On September 5, the International Day of Indigenous Women is commemorated with the intention of making visible and sensitizing the population about the problems and inequalities they face every day in their contexts.

In Mexico, indigenous peoples and communities face dispossession of their lands by companies; repression, stigmatization and criminalization by the State for exercising their right to freedom of expression and protesting against injustices, as well as political imprisonment and even forced disappearance for carrying out their work as popular communicators and human rights defenders.

In this sense, indigenous women are the ones who increasingly face these situations by becoming leaders of their struggles and resisting the capitalist, patriarchal and colonial systems that are inserted in their territories.

According to data from the National Institute of Statistics and Geography (Inegi), in 2022 it was recorded that almost 20 percent of the total population in Mexico is indigenous. Of this percentage, 51.4 percent corresponded to women and of this, the age range with the highest concentration was between 10 and 24 years old. In terms of access to education, women who speak an indigenous language do not manage to finish primary school, compared to those who do not speak an indigenous language, who on average manage to finish basic education

In addition, based on the report Datos que duelen, redes que nos salvan, by the Mesoamerican Initiative of Women Human Rights Defenders (IM-Defensoras), around 700 aggressions against women defenders belonging to organizations that defend land and territory, indigenous and/or Afro-descendant communities in Latin America were documented. In Mexico, most of this criminalization and political persecution is directed towards young indigenous women.

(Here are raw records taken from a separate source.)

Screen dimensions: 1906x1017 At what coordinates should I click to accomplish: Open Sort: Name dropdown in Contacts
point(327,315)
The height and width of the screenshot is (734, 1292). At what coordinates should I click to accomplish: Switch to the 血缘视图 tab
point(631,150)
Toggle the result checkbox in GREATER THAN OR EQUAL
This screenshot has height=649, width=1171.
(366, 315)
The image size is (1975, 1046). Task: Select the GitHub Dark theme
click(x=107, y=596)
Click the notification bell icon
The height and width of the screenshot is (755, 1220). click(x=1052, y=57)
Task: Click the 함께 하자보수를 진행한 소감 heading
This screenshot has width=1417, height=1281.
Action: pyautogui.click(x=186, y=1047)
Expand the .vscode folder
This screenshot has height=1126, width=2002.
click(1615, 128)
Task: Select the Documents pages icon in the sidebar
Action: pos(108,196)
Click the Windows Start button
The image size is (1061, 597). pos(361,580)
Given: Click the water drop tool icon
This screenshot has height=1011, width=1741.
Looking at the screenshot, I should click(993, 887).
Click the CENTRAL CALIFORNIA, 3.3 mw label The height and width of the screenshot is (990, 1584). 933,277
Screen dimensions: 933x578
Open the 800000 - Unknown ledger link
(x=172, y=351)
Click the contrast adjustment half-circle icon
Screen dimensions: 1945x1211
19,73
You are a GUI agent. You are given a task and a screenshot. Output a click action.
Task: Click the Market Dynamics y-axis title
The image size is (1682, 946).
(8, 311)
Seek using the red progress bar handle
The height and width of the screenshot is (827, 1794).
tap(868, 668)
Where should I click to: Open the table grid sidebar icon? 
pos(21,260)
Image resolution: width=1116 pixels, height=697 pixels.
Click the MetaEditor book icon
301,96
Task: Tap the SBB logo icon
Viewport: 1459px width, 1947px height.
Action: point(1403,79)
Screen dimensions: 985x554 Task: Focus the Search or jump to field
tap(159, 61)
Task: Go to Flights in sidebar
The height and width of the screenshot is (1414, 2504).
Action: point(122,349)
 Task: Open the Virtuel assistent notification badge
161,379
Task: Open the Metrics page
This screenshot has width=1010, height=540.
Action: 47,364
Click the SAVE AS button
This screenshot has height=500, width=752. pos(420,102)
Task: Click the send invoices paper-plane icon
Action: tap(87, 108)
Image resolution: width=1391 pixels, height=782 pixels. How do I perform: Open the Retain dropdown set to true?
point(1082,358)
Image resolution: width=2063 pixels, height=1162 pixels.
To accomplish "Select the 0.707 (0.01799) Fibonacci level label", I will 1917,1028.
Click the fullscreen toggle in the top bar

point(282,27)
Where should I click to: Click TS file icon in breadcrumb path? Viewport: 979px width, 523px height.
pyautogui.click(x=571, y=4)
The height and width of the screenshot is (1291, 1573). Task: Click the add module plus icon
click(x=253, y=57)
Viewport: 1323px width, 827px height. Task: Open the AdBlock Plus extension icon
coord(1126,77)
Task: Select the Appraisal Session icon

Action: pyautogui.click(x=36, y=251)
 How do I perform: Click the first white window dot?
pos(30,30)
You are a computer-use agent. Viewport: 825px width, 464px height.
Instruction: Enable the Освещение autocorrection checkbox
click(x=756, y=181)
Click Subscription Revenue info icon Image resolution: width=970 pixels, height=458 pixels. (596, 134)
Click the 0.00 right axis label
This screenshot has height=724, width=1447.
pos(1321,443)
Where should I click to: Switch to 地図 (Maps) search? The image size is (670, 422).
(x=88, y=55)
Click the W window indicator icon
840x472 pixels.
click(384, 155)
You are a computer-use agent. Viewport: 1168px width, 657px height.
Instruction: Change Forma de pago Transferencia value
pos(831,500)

Against this backdrop, it is necessary to observe that the dynamics generated towards them are part of a system that not only seeks to remove indigenous women from leadership and decision-making positions in their organizational processes, but are also based on criminalizing and discriminatory narratives towards indigenous women defenders.

Likewise, the processes of access to justice and the protection of their human rights are hindered by the prejudices and stereotypes that exist socially towards the indigenous population and, as a result, thousands of people from this population sector are unjustly imprisoned.

Let us remember that in some cases, such as that of Kenia Hernández , who has  been imprisoned for 10 years for taking part in protest at a toll booth in Puebla, the justice system acts symbolically to send a message of discipline to women who protest and demonstrate against the injustices committed by the Mexican State to their detriment, but, above all, to those women defenders who challenge the systems of oppression and violence in the country.

That is why the resistance of indigenous women arises from different places and contexts that not only focus on combating structural inequalities, but also on the construction of dignified lives based on care, respect and collective accompaniment with other people, mainly with their fellow women.

They are the ones who have taught us to transform our corporal and collective territories into spaces of healing and resistance to the practices of violence installed in the social fabric, to seek alternatives of struggle that do not depend on confrontation with the State, but on community organization to protect the commons, in the care of the land, of seeds and of life.

They also give us lessons on the reconfiguration of individualistic dynamics to think collectively in our personal relationships.

After so much plundering of resources, criminalization, and now with a woman as representative of the federal Executive Power, it is important to analyze what will be the narratives of the next president and her lines of action towards indigenous populations to counteract inequalities, mainly those affecting indigenous women, what approach to use and how this will contribute to strengthen their leadership.

Without changes in the extractivist dynamics and in their integration in public policy decision making, the human rights of indigenous women will continue to permeate the construction of dignified conditions and will leave behind those who have the power to transform and ensure collective life.